- _Exercise brief_: Rewrite the data between the lines holding "Task: Click the orange" and "(x=10, y=188)", inclusive, and switch "banner" to "strip" while keeping everything else unchanged.

- _Dataset_:
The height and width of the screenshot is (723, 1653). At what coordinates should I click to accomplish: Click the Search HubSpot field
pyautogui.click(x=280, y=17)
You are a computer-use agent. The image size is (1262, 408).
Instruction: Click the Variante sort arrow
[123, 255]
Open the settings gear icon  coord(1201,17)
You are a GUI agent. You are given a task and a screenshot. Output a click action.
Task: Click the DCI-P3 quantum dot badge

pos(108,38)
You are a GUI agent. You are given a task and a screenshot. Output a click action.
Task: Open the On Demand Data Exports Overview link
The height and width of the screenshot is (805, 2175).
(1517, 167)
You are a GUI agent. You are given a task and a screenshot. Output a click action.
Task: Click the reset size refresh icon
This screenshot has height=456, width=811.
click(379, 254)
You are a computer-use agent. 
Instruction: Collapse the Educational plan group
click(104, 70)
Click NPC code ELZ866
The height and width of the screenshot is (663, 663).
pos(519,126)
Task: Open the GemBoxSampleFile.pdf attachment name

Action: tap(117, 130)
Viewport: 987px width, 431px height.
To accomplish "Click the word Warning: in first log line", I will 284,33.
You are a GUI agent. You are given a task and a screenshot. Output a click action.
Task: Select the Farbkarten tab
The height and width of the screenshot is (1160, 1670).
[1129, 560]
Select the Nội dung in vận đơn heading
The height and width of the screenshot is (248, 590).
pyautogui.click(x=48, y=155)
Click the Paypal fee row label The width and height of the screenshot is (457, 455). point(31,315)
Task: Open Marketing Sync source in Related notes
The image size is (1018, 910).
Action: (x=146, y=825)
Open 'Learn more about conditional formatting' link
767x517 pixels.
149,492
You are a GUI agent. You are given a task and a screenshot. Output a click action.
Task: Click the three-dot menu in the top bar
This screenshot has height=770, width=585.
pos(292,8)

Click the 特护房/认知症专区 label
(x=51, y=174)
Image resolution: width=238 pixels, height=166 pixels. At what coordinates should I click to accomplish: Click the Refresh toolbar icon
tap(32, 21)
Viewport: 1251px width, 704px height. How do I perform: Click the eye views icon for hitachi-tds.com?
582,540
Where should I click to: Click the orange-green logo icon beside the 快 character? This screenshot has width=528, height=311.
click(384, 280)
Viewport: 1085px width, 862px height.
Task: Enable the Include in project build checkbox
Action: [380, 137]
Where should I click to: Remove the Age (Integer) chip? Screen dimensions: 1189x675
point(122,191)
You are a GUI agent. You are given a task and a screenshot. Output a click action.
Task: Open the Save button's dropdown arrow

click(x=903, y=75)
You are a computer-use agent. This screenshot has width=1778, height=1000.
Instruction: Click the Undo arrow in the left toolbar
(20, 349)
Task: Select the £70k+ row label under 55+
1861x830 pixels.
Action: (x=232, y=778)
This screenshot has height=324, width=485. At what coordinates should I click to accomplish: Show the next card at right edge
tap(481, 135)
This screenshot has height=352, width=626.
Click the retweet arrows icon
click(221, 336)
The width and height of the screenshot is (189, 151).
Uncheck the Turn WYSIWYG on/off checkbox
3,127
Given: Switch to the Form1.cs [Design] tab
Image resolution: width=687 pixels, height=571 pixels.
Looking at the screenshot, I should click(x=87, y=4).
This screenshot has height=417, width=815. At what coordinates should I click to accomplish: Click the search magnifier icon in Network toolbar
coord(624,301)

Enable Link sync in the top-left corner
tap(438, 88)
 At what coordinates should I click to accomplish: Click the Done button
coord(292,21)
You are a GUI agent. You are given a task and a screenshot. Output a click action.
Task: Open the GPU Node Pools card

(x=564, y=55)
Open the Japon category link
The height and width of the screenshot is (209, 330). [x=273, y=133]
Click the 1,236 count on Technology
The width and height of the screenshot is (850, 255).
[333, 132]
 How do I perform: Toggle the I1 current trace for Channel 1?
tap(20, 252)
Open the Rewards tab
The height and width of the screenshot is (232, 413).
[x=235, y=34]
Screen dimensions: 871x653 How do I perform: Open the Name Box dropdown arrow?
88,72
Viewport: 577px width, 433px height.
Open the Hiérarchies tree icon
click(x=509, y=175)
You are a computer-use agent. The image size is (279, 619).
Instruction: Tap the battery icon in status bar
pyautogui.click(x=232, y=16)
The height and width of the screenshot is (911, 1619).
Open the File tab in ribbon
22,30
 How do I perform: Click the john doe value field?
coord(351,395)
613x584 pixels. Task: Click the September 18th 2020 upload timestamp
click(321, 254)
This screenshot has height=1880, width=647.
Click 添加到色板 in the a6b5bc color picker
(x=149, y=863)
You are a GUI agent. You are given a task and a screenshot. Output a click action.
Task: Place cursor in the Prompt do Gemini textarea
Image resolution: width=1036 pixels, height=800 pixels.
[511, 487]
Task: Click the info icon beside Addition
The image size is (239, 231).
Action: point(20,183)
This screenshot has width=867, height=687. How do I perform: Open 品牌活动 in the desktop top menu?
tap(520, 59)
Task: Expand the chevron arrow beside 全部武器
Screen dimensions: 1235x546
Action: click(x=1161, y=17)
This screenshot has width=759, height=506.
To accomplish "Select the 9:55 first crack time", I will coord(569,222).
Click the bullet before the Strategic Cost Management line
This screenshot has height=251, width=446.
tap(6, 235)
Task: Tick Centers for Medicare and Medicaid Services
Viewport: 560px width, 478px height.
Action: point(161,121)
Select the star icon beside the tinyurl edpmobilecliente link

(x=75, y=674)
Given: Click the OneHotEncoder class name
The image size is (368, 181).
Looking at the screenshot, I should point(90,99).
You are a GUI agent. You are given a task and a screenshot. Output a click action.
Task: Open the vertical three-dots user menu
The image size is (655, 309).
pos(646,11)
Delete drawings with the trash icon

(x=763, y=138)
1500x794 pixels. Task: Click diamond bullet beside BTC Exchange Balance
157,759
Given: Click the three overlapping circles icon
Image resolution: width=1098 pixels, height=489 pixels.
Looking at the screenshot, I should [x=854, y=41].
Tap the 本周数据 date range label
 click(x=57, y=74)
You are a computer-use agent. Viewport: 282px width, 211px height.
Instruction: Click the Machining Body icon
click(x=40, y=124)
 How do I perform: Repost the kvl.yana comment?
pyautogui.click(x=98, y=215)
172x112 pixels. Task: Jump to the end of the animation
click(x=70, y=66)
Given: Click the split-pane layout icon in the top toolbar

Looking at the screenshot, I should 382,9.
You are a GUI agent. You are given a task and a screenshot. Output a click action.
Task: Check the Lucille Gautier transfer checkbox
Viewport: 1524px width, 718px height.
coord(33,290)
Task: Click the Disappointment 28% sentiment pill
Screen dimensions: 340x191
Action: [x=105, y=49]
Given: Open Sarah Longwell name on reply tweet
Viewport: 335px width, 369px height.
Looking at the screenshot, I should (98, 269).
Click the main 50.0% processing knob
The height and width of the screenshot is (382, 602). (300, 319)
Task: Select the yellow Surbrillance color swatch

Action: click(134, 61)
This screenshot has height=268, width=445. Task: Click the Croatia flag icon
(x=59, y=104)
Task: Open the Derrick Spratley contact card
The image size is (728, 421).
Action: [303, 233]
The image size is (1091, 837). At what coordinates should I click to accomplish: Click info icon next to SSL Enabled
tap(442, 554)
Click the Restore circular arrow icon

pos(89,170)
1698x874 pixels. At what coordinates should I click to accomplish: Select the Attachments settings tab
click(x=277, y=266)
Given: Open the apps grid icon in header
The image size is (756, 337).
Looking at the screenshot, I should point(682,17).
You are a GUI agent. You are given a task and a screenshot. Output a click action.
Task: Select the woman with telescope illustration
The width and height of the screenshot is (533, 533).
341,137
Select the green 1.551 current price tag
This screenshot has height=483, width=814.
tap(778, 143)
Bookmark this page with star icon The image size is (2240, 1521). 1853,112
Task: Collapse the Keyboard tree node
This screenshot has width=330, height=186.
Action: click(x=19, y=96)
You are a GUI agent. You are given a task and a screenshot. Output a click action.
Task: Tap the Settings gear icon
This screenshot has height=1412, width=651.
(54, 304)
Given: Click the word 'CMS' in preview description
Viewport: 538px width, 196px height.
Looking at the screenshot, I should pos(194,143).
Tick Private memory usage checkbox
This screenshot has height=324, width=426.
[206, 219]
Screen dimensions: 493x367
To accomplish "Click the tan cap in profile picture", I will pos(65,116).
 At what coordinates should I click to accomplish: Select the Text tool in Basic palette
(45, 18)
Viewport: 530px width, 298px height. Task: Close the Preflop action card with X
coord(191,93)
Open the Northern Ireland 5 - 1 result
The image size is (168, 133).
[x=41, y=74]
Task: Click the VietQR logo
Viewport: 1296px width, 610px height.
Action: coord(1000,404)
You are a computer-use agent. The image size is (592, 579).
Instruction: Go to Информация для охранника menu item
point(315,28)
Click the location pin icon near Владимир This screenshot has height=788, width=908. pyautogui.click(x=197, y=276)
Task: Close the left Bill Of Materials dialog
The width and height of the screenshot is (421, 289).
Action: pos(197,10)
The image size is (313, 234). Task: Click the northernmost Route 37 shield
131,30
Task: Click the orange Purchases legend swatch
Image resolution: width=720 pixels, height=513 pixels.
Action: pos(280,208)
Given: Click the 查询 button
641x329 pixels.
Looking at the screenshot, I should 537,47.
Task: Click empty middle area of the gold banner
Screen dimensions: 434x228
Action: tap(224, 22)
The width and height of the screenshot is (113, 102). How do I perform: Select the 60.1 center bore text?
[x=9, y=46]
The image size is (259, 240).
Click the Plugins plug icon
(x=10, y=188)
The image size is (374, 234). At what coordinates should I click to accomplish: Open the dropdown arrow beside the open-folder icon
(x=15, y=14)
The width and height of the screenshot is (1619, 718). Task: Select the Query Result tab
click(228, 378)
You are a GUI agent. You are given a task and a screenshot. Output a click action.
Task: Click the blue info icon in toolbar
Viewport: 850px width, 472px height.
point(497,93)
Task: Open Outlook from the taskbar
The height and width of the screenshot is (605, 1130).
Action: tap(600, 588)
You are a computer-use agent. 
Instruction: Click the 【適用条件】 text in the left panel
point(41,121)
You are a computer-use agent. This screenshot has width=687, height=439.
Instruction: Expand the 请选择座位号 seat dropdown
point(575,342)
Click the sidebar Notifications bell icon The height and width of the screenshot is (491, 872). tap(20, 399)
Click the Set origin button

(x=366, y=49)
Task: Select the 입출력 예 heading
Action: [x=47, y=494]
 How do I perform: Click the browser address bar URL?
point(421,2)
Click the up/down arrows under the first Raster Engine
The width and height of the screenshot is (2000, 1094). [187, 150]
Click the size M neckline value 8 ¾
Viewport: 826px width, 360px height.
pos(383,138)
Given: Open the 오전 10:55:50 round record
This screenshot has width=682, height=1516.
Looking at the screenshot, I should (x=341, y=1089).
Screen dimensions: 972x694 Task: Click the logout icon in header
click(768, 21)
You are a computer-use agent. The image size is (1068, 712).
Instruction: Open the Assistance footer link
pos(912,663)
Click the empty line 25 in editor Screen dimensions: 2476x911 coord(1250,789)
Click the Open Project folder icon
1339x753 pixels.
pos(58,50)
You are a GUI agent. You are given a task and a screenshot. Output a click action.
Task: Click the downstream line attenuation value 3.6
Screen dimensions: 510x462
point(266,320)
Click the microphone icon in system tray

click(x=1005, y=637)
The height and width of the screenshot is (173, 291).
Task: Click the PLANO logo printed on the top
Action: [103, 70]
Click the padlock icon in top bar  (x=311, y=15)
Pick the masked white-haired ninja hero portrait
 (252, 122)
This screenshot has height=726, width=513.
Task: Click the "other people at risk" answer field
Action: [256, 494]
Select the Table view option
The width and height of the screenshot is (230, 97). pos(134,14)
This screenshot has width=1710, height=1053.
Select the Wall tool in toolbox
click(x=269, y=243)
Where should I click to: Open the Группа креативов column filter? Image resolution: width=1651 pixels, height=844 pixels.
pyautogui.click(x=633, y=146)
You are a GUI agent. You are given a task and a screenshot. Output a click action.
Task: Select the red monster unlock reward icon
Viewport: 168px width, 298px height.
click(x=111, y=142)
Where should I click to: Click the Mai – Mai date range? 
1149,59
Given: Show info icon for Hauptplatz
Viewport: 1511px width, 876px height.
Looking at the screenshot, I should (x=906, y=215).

- _Solution below_:
Task: Click the orange Purchases legend swatch
Image resolution: width=720 pixels, height=513 pixels.
Action: pos(280,208)
Given: Click the 查询 button
641x329 pixels.
Looking at the screenshot, I should 537,47.
Task: Click empty middle area of the gold strip
Screen dimensions: 434x228
Action: tap(224, 22)
The width and height of the screenshot is (113, 102). How do I perform: Select the 60.1 center bore text?
[x=9, y=46]
The image size is (259, 240).
Click the Plugins plug icon
(x=10, y=188)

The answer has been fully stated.